Seitdem verhilft die CDU der Minderheitsregierung von Ministerpräsidenten Bodo Ramelow (Linke) bei wichtigen Themen zu Mehrheiten im Parlament, versucht sich aber auch immer wieder klar von der rot-rot-grünen Landesregierung und ihrer Programmatik abzugrenzen.

Voigt, der Kontrahent von Mike Mohring

Voigt galt lange als Kontrahent von Mohring und übernahm nach dessen Rückzug den Fraktionsvorsitz. Es sei hoffentlich der Anfang besserer Zeiten für die Thüringer CDU, sagte er damals. Bei der Landtagswahl stürzte die Partei, die seit der Wende in Thüringen immer stärkste Kraft im Parlament war, auf 21,7 Prozent ab und landete hinter den Linken und der AfD auf Platz drei.

Nach dem schlechten Wahlergebnis wurde der Partei ein Schlingerkurs in der Frage nach möglichen Bündnisoptionen zur Regierungsbildung in Thüringen vorgeworfen. Teile der Partei wollten eine Zusammenarbeit mit der AfD nicht ausschließen. Ihr damaliger Vorsitzender Mohring hatte zwischenzeitlich angedeutet, sich eine Zusammenarbeit mit der Linken vorstellen zu können. Ein Bundesparteitagsbeschluss verbietet der CDU aber jegliche Kooperation sowohl mit der Linken als auch mit der AfD.

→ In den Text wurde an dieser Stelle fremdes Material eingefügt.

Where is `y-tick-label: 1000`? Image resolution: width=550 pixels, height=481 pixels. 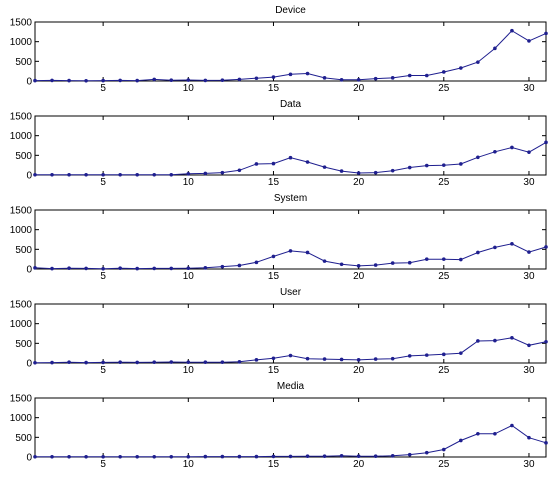 y-tick-label: 1000 is located at coordinates (22, 418).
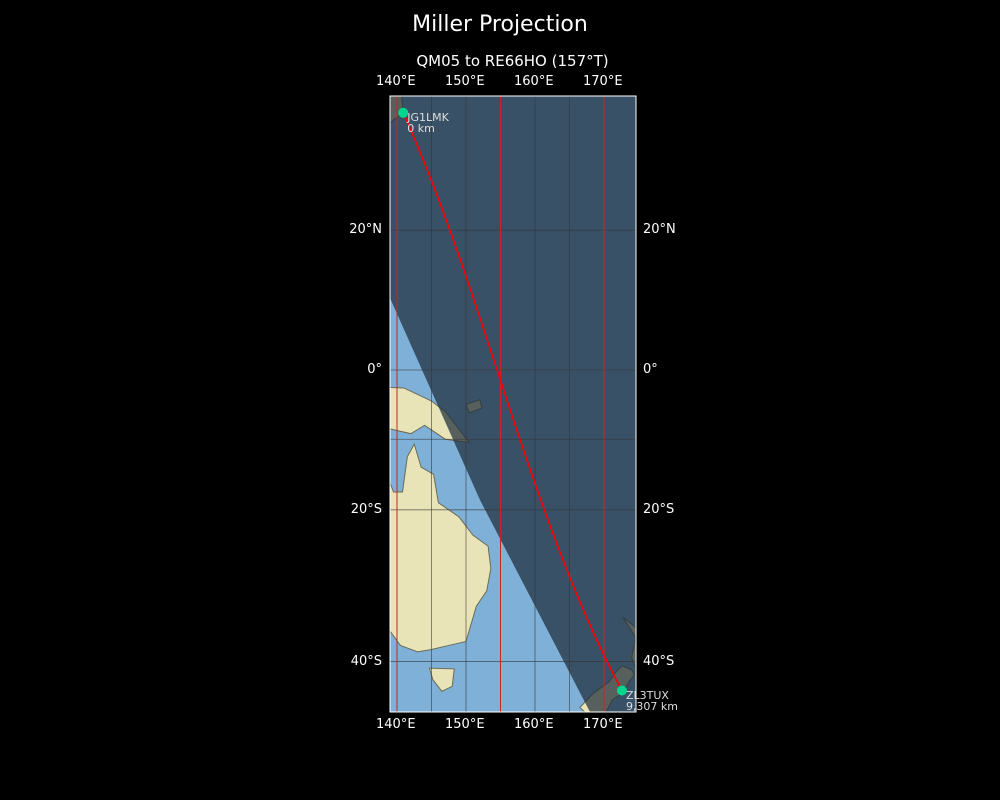 This screenshot has width=1000, height=800. I want to click on map-title: Miller Projection, so click(500, 24).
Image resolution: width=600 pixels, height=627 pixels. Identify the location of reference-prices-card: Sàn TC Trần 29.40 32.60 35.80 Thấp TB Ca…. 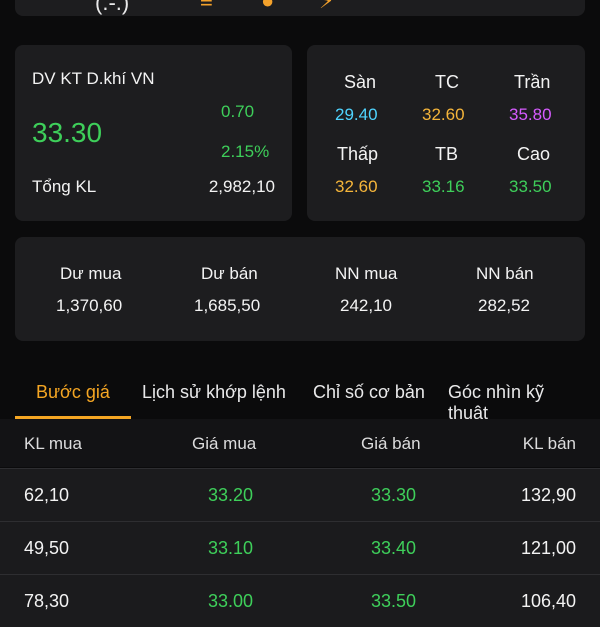
(446, 133).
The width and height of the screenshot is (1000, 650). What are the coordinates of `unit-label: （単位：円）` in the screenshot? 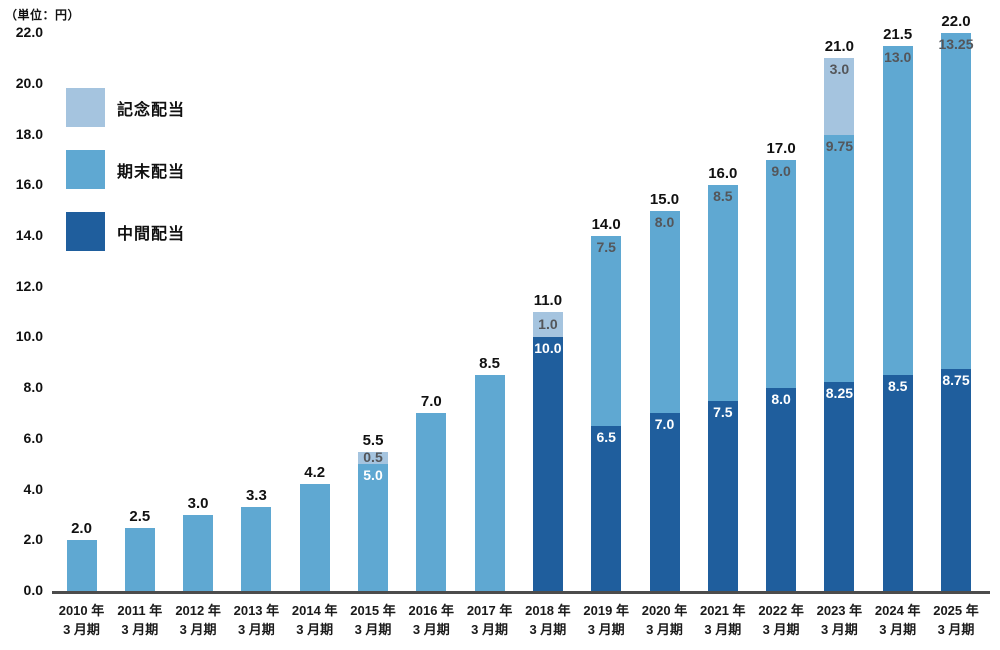 It's located at (43, 15).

Dieses Dilemma könnte auf Voigt bald wieder zukommen. In Umfragen kämpfte sich die Thüringer CDU aus ihrem Tief vom Februar, als sie nach Kemmerichs Wahl zwischenzeitlich auf zwölf Prozent absackte, wieder auf Werte zwischen 21 und 24 Prozent. Ihre Bündnisoptionen hätten sich den Umfragen nach allerdings nicht wesentlich geändert. Schafft es die FDP in den Landtag, könnte es für Rot-Rot-Grün wieder nicht reichen - und die CDU müsste sich erneut entscheiden, ob sie am Kooperationsverbot mit der Linken festhält.